Lately I have been reflecting a lot on the ways in which we gather information. In the information age, it has been argued that it is no longer important to know something explicitly, what is important is to rather be able to learn how to know something as quickly as possible in context. I believe that knowledge is constructed and not absolute. Technology has enabled us to have so many conversations, constantly refining and reconstructing what can be known.
Technology has without a doubt increased access to information on nearly any subject. You can find anything on the internet these days. In fact the sheer amount of information available has given many of us what we call information overload; an inability to cope with and digest the volume of available information. Certainly no one person can interact with the wealth of information available on the web.

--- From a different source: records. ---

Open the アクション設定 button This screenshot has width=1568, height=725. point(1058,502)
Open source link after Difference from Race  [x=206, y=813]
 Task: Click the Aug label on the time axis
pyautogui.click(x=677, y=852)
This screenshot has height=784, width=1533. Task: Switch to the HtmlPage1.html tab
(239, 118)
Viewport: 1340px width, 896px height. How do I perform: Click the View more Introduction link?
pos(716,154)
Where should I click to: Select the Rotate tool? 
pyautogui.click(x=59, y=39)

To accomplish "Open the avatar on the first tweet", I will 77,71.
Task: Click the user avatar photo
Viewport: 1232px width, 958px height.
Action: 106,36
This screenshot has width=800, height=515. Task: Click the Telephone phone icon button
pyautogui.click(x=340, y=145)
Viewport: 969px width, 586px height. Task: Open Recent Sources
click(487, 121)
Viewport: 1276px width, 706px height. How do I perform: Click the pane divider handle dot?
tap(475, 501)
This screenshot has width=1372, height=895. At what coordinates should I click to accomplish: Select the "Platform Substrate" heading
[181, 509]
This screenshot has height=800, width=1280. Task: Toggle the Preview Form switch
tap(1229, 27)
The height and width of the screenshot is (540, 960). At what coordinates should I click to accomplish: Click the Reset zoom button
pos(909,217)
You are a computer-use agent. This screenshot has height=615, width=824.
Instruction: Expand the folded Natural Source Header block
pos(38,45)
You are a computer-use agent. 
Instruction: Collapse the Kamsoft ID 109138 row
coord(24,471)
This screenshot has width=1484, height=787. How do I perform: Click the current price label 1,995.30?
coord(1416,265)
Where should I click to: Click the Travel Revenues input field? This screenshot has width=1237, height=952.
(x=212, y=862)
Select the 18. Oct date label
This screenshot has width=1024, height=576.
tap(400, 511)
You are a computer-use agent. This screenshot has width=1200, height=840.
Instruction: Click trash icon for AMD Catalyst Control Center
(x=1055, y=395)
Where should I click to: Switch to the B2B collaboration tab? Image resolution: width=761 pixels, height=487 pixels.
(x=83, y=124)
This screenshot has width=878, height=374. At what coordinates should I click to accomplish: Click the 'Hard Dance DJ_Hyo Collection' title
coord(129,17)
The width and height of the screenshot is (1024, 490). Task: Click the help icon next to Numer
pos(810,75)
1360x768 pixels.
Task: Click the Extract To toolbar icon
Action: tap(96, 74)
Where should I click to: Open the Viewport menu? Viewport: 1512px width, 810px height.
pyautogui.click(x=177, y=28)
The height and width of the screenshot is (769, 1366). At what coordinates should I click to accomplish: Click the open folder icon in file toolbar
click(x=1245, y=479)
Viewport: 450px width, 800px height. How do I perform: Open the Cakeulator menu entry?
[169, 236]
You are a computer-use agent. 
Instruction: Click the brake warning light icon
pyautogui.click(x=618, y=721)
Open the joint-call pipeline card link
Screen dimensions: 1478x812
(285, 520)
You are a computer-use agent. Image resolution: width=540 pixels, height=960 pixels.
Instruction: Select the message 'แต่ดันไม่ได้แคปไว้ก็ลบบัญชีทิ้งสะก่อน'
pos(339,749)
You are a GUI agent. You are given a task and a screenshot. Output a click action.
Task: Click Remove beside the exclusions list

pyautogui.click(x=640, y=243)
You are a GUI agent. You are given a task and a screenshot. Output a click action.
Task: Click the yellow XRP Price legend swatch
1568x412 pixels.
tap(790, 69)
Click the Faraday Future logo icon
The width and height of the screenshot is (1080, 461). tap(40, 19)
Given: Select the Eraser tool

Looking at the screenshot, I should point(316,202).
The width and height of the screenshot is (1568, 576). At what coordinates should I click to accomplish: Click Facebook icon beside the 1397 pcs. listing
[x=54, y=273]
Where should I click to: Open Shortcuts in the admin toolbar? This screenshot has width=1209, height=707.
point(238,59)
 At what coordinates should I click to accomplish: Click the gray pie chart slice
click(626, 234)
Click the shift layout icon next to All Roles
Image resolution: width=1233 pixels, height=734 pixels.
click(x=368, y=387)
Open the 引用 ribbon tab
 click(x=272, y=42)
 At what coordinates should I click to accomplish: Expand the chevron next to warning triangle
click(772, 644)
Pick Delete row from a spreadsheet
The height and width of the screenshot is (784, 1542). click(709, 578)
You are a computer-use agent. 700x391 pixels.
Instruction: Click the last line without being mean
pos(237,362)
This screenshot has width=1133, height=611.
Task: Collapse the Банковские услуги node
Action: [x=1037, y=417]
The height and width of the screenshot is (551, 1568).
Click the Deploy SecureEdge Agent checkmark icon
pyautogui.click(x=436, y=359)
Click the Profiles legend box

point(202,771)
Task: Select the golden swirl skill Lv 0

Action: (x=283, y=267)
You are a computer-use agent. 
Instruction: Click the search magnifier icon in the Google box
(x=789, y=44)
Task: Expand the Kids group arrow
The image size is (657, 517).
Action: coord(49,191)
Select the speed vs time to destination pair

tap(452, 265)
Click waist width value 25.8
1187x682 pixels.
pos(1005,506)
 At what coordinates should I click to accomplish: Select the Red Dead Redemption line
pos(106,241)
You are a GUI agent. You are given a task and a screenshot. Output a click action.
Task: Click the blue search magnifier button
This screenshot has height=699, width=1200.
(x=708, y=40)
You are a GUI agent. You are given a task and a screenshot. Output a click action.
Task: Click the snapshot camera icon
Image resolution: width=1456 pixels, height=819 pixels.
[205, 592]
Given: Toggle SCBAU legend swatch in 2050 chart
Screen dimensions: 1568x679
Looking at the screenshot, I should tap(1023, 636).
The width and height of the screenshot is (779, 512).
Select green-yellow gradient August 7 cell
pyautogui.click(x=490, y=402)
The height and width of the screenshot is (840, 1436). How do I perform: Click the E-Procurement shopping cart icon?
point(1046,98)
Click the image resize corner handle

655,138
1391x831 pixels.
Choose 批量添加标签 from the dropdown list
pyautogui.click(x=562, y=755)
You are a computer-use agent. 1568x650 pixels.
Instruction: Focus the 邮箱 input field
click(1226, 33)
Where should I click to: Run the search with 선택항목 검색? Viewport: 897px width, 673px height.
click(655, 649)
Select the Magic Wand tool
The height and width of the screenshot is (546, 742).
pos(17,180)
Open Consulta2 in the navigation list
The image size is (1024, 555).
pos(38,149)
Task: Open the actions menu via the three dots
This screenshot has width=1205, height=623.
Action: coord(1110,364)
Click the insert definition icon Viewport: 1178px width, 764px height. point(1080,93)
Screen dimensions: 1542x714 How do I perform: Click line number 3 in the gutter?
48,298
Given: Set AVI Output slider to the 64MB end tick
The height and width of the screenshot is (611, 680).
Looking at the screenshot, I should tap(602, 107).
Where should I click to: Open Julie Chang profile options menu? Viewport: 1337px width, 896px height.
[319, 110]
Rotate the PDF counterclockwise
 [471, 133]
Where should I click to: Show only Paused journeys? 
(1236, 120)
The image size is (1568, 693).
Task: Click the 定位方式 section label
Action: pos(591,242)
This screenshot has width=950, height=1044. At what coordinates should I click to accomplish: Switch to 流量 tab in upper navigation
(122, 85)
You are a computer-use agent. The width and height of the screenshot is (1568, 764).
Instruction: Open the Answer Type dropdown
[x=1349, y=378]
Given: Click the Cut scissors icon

Google and other search engines went out to catalogue and index all of the pages on the web, so that we could search and find content based on what we were looking for. Forums and message boards used to be great for getting answers to common problems. I used them a lot for technical issues or for dealing with software problems. The problem was that you either had to hope someone had experienced your problem before (and you could find their conversation), or that you would get a quick answer which often did not come.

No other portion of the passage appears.